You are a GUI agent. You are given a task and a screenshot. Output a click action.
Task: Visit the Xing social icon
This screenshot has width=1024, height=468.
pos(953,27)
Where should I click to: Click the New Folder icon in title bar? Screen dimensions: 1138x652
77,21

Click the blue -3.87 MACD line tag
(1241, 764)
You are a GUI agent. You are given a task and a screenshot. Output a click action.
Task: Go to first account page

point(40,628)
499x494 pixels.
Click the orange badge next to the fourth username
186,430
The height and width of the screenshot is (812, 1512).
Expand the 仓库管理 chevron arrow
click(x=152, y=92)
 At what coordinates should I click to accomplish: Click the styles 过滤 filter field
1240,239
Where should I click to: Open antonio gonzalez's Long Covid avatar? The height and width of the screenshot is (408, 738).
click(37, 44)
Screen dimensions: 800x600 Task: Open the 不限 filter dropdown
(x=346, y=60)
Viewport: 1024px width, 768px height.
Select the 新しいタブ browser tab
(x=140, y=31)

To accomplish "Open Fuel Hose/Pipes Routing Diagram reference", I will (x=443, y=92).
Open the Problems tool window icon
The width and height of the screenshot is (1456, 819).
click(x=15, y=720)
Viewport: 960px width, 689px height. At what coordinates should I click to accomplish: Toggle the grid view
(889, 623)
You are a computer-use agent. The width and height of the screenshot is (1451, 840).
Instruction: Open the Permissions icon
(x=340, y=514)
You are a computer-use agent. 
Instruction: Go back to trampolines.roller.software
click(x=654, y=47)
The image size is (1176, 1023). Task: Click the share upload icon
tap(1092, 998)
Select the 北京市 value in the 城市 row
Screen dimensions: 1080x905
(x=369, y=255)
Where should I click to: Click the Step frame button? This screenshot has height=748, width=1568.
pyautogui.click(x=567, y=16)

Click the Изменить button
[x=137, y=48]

+ + +

● **Set exercise**: From the rows above, pull out each line that contains the word "This", and copy those lines in full.

● **The solution**:
This screenshot has width=1024, height=468.
Where should I click to: Click the Step frame button? This screenshot has height=748, width=1568.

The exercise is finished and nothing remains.